A key feature of XN’s approach is its flexibility. Unlike traditional investment firms bound by rigid diversification or leverage policies, XN can trade across a wide range of securities, issuers, countries, and sectors to align with its investment objectives. This adaptability enables the firm to respond quickly to shifting market conditions, reallocating client assets as necessary. While this strategy offers significant potential for high returns, it also carries inherent risks, particularly in volatile market environments. However, XN’s focus on specialized knowledge and strategic positioning aims to maximize opportunities while managing downside exposure.

Founder and Chief Executive Officer of XN, Gaurav Kapadia has nearly two decades of experience in public and private markets and has built a reputation as a visionary investor and business leader. Before launching XN, a firm whose name reflects the power of long-term compounding, Kapadia was the Co-Founder and Co-Managing Partner of Soroban Capital Partners, a globally recognized investment firm. Prior to that, he served as a Partner at TPG-Axon Capital, working in both New York and London.
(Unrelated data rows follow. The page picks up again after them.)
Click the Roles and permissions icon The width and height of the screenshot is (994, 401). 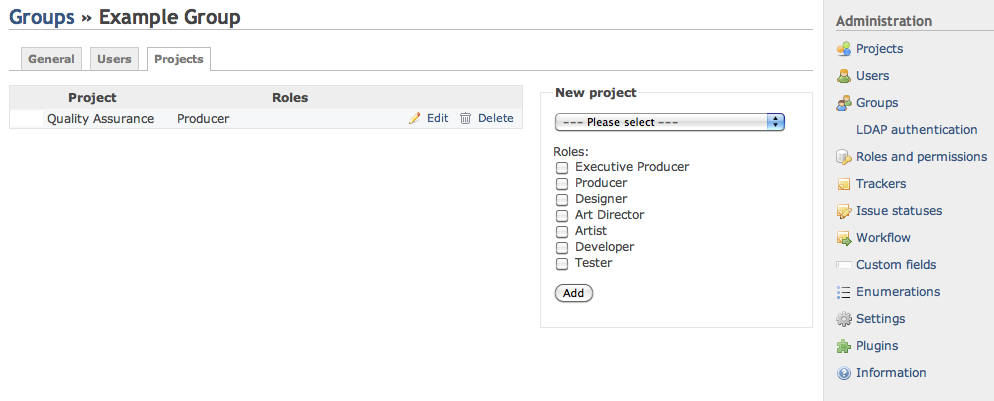843,156
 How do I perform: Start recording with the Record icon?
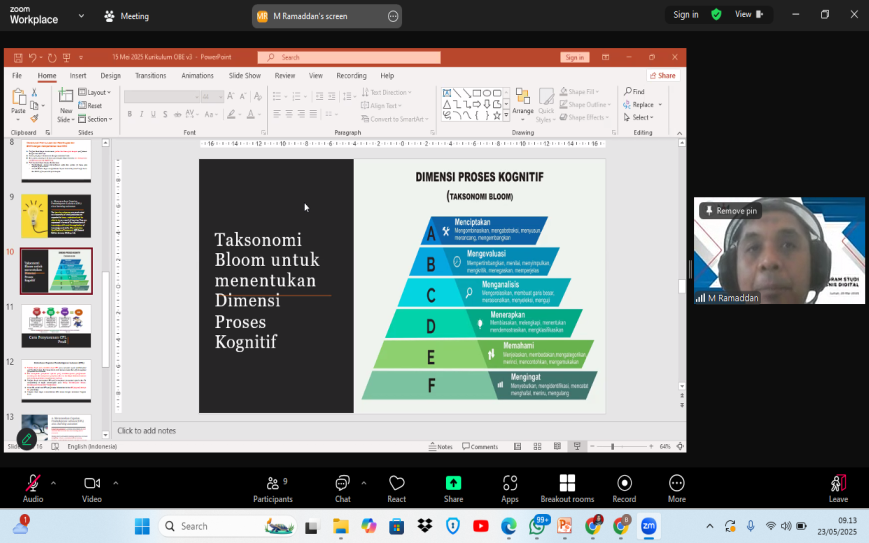point(624,484)
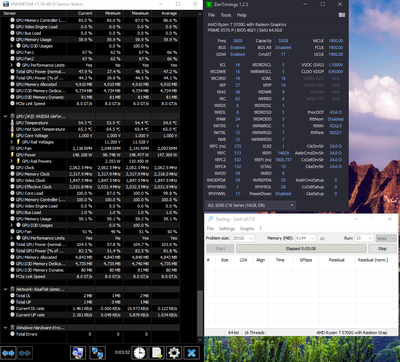The height and width of the screenshot is (362, 400).
Task: Click the HWiNFO clock reset-time icon
Action: [x=139, y=353]
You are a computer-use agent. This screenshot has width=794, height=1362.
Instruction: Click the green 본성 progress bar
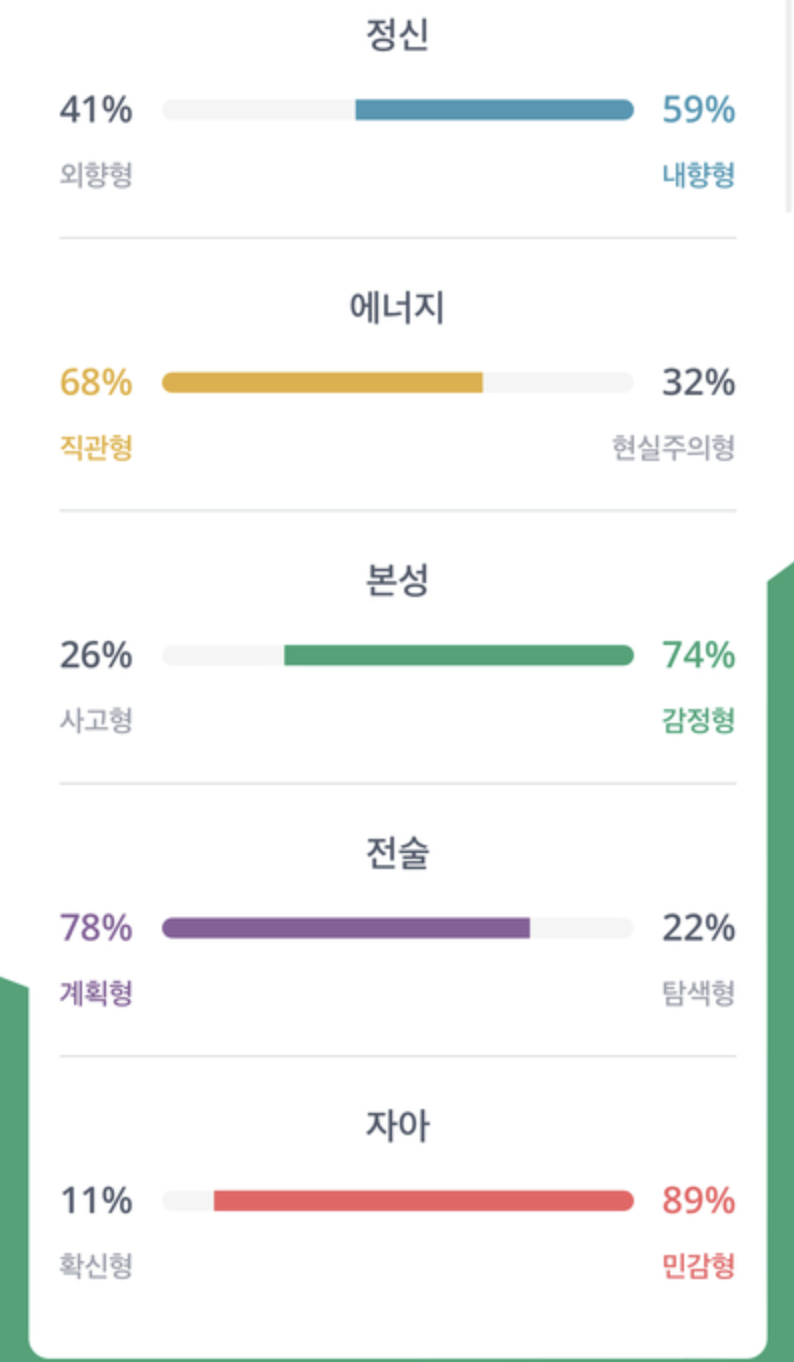(458, 656)
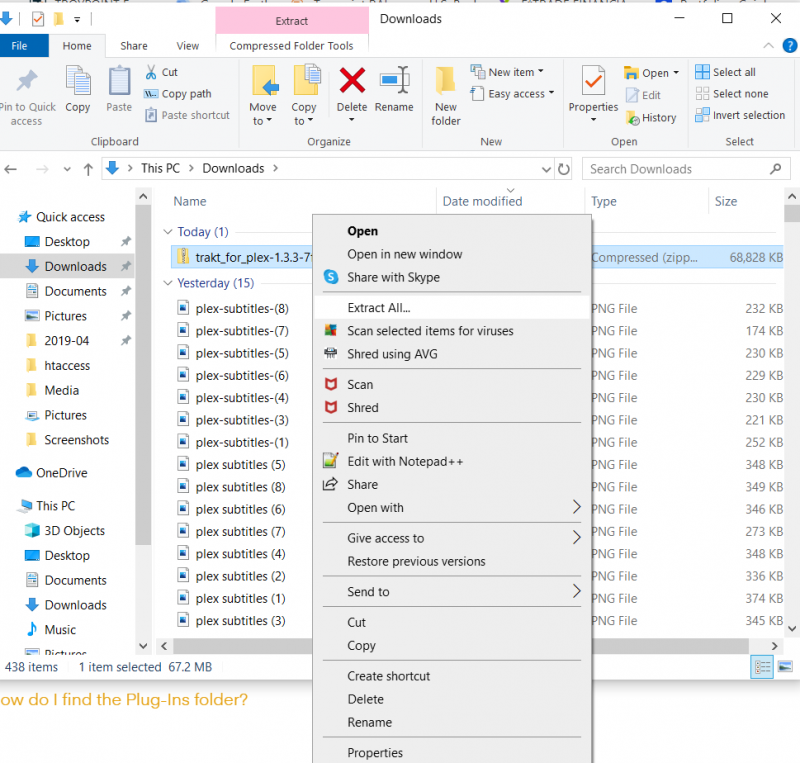Click the New folder icon
The height and width of the screenshot is (763, 800).
click(x=446, y=82)
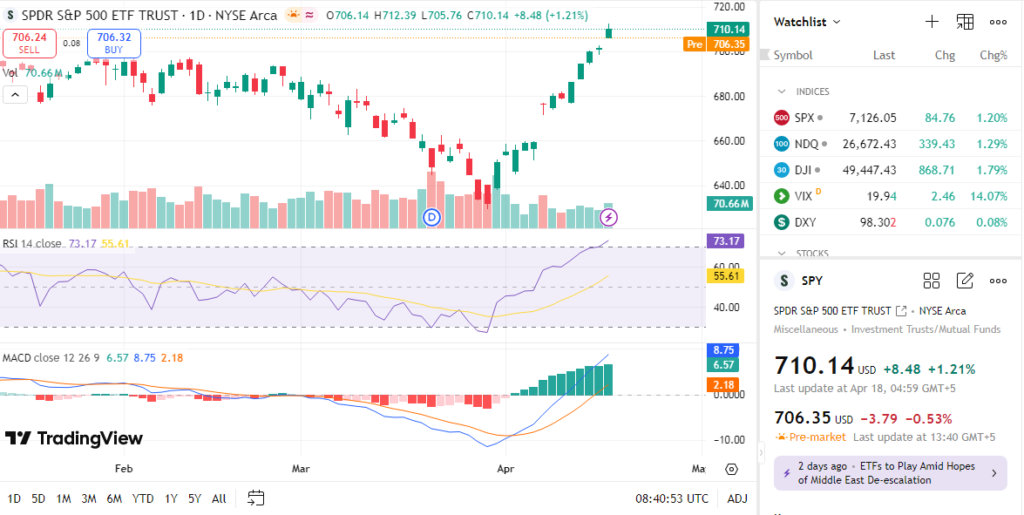Click the dividend D marker on chart
1024x515 pixels.
point(432,217)
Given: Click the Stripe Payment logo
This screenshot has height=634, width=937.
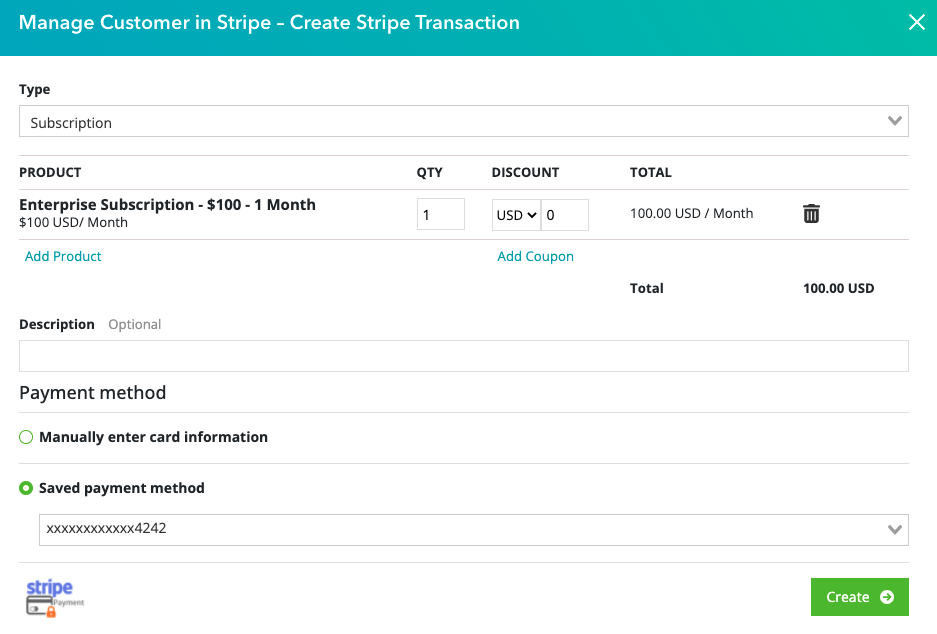Looking at the screenshot, I should point(54,597).
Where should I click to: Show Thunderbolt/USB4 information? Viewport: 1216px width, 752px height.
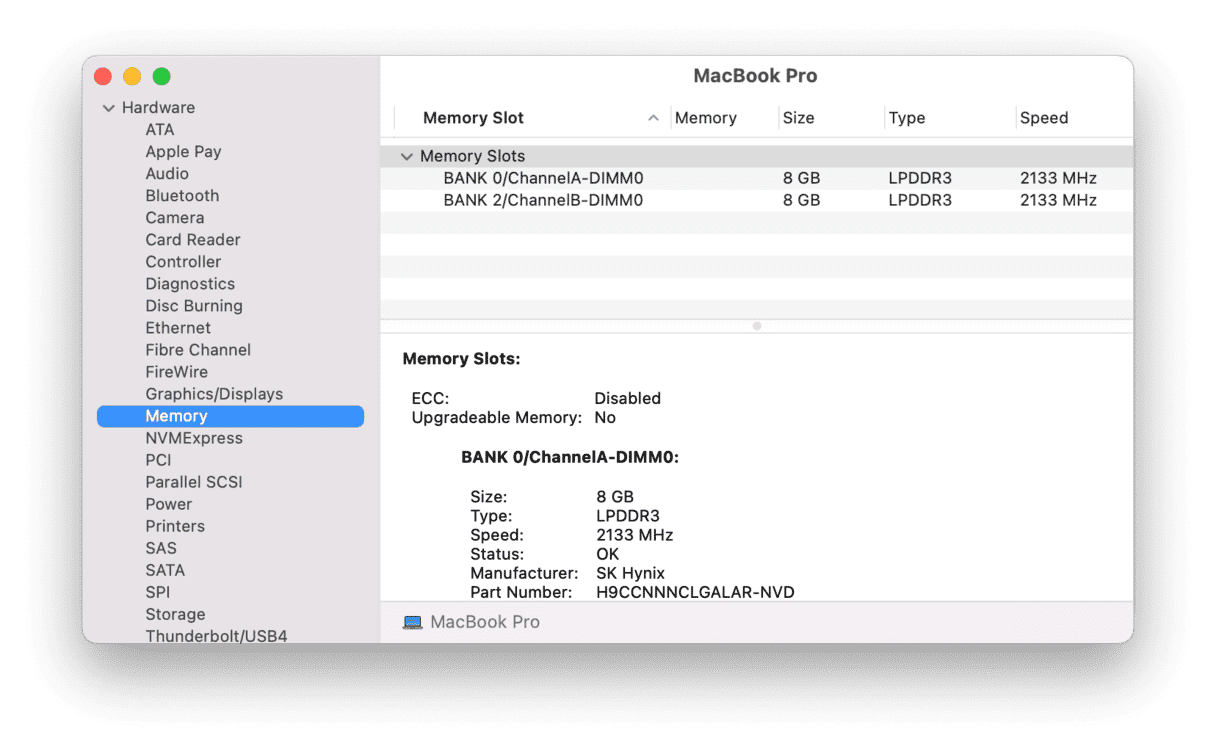tap(216, 636)
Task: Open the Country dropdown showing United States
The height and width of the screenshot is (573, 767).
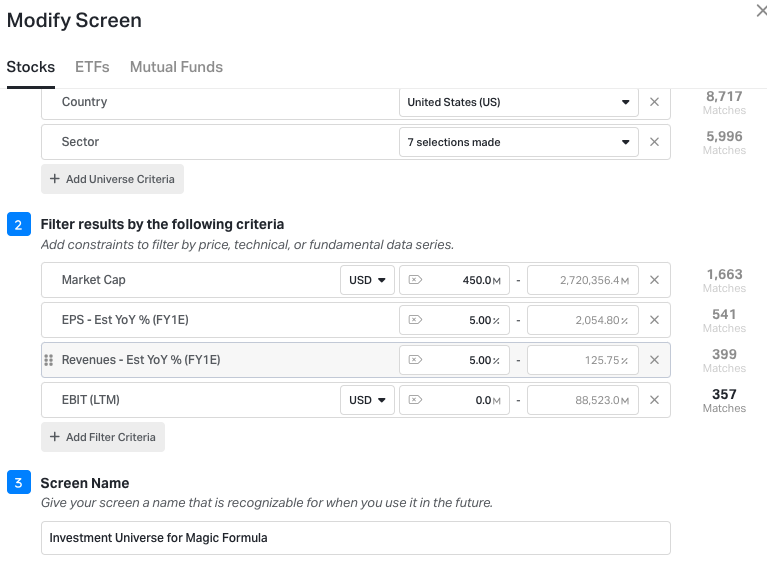Action: (518, 102)
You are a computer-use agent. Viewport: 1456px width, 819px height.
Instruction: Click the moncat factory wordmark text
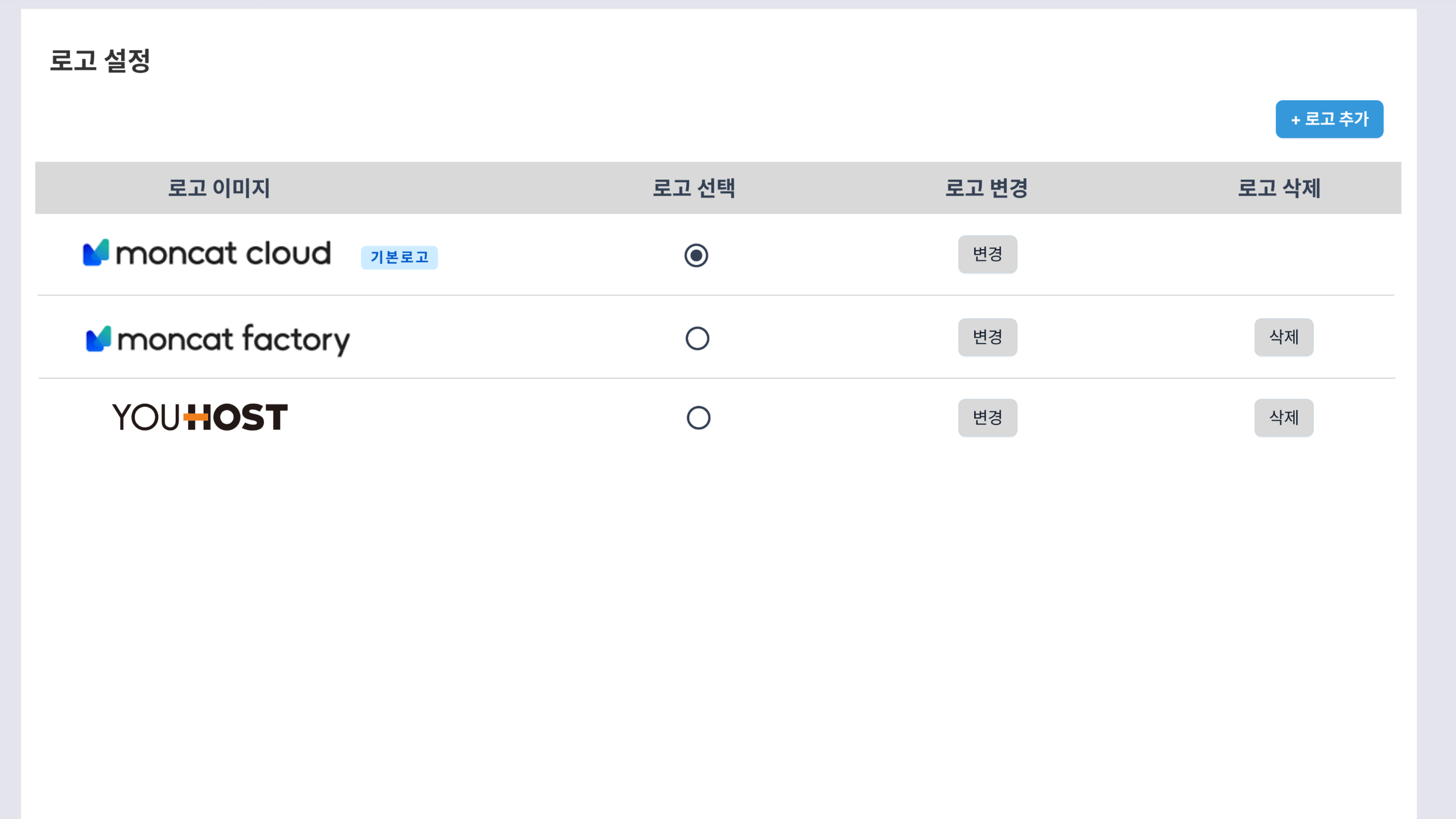(233, 340)
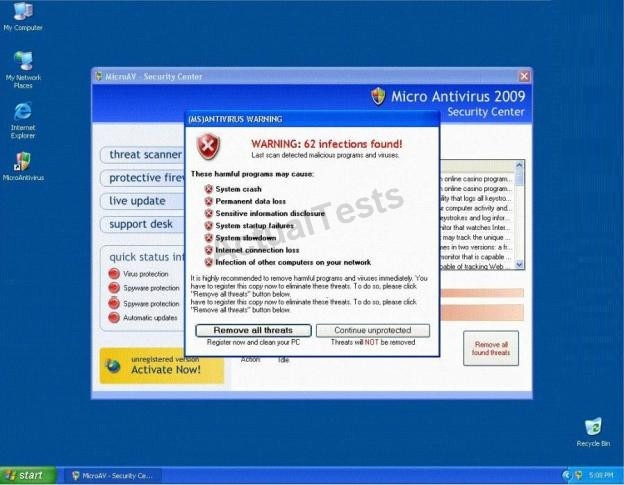Open the Windows Start menu
This screenshot has width=624, height=485.
pyautogui.click(x=27, y=475)
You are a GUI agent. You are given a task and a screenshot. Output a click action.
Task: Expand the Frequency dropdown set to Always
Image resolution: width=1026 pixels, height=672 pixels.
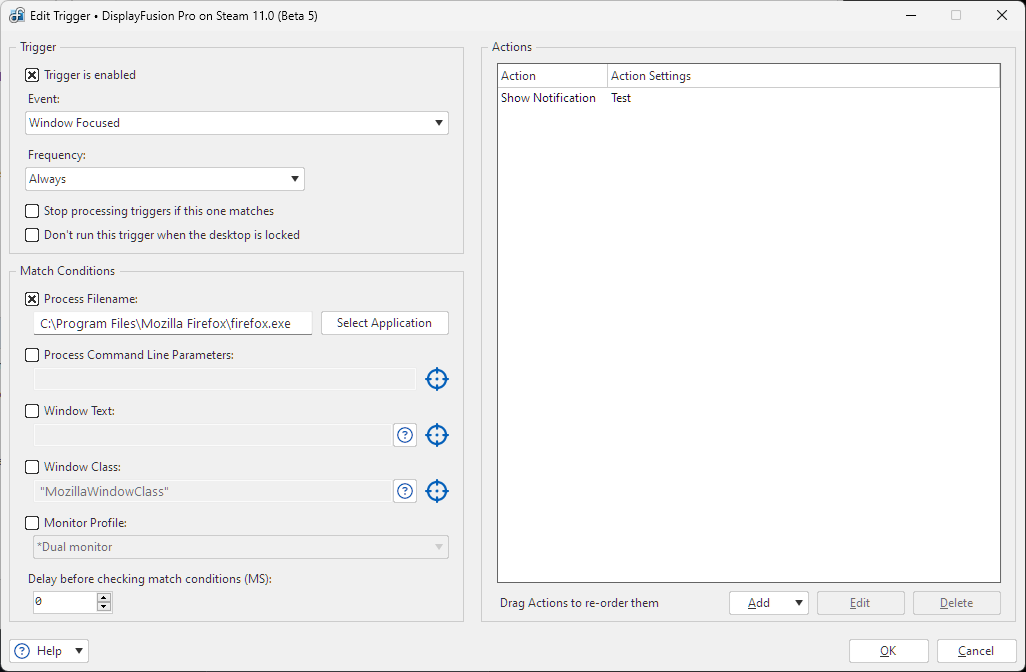tap(165, 179)
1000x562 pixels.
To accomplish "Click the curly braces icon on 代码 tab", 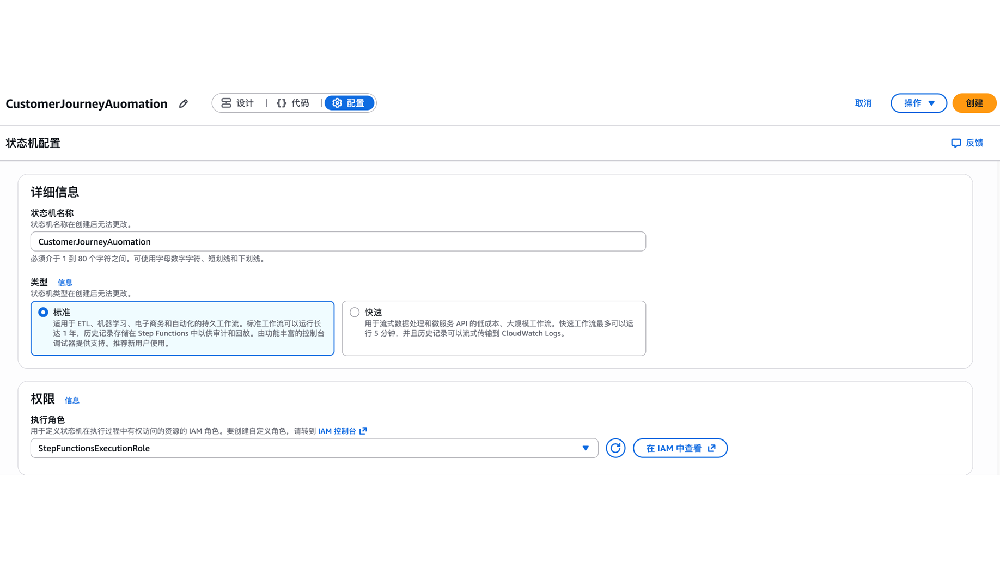I will click(x=281, y=103).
His extensive expertise in finance and investing is rooted in his academic background; he earned a Bachelor of Science in Economics from the Wharton School at the University of Pennsylvania in 1999.

Beyond his financial career, Kapadia is deeply committed to philanthropy and civic engagement, particularly in the arts, humanities, education, and social equity. In September 2023, the Mellon Foundation announced his election to its Board of Trustees, recognizing his dedication to supporting cultural and educational initiatives. He has been a strong proponent of the transformative power of art and the humanities, emphasizing their role in fostering positive societal change. Under the leadership of Mellon Foundation President Elizabeth Alexander, Kapadia expressed his excitement to contribute to the organization’s mission, citing its precision and ambitious vision as key reasons for his involvement.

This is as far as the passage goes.